**The task:** Would it be possible to output exactly, and only, the lines below from the one holding "Click the Hip column header" to the last line, both included, with every picture left out?
____ Exercise input
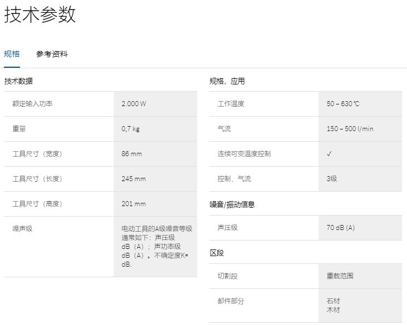Viewport: 407px width, 325px height.
Task: Select the 工具尺寸（宽度） label
Action: (x=37, y=154)
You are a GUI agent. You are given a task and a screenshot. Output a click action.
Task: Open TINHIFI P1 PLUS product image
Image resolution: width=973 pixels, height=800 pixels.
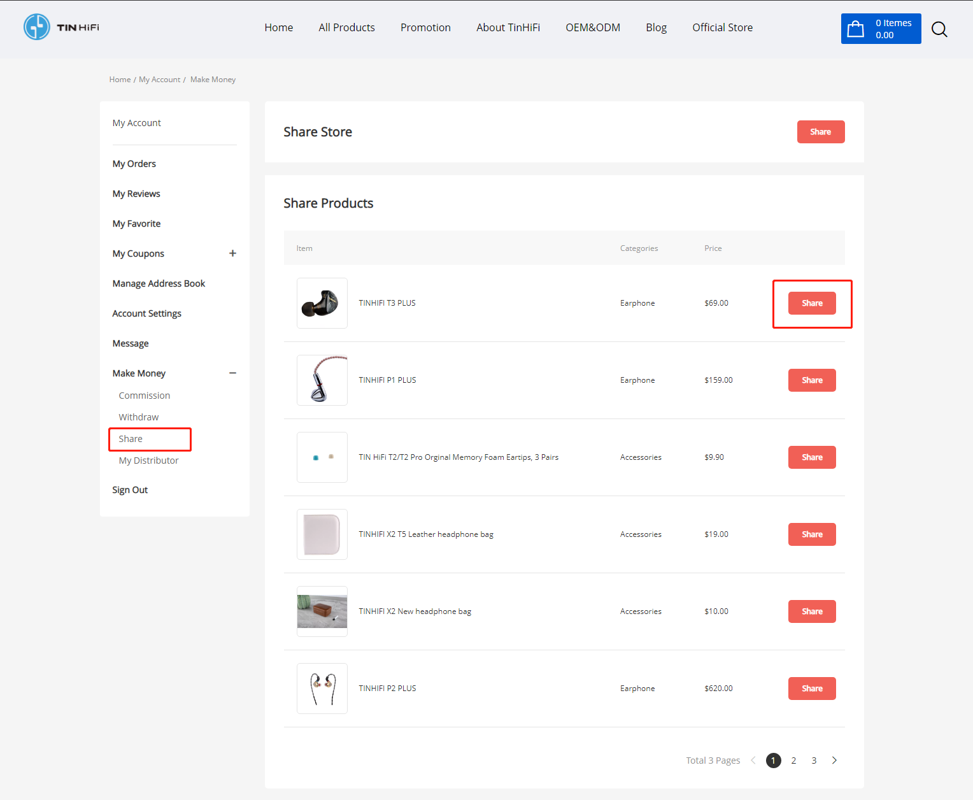click(x=322, y=380)
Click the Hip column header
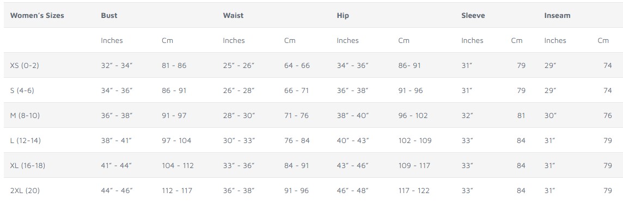Screen dimensions: 623x223 click(343, 16)
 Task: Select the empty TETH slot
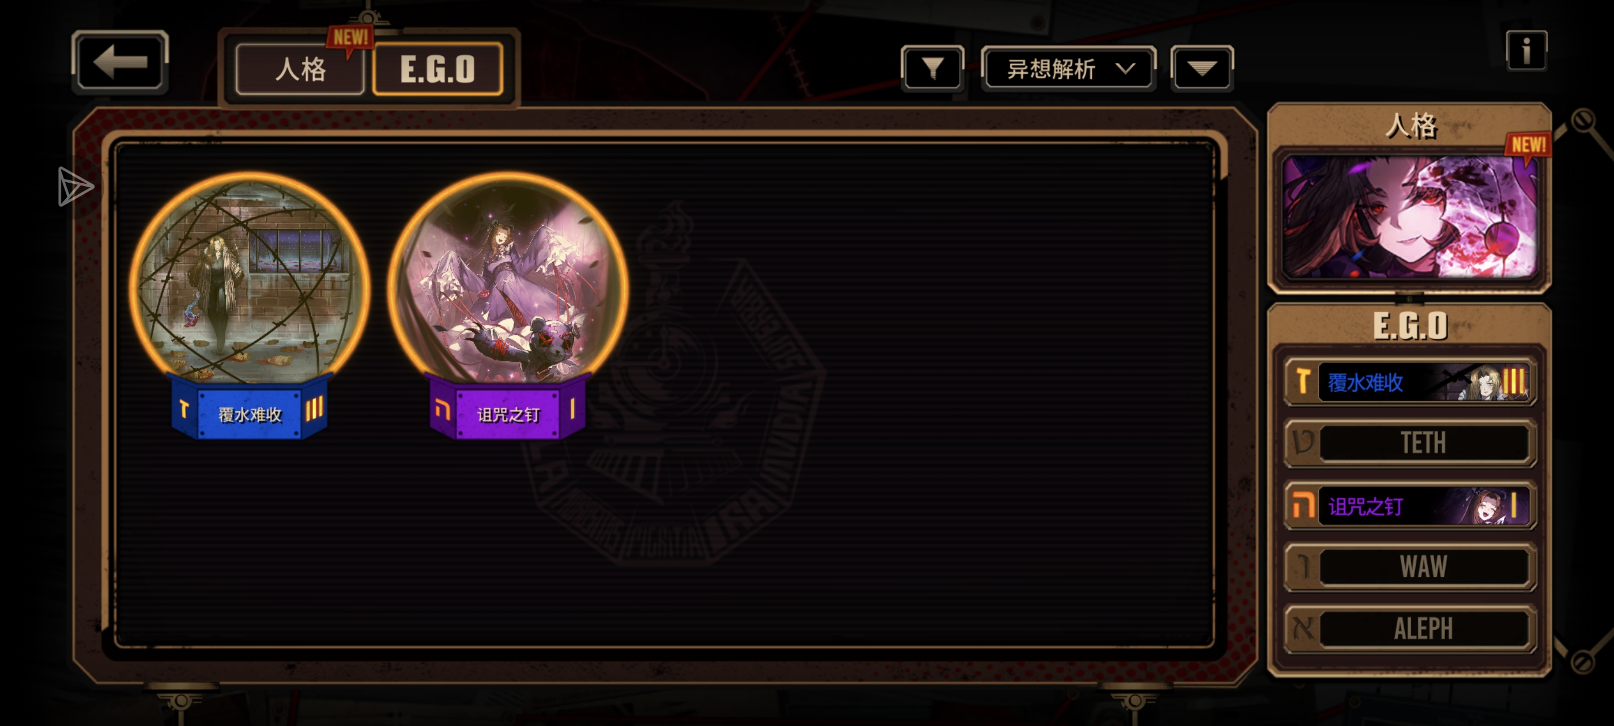tap(1410, 443)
________
**Your response:**
Click the Hip column header
Screen dimensions: 623x223 click(343, 16)
 Task: Select the empty TETH slot
tap(1410, 443)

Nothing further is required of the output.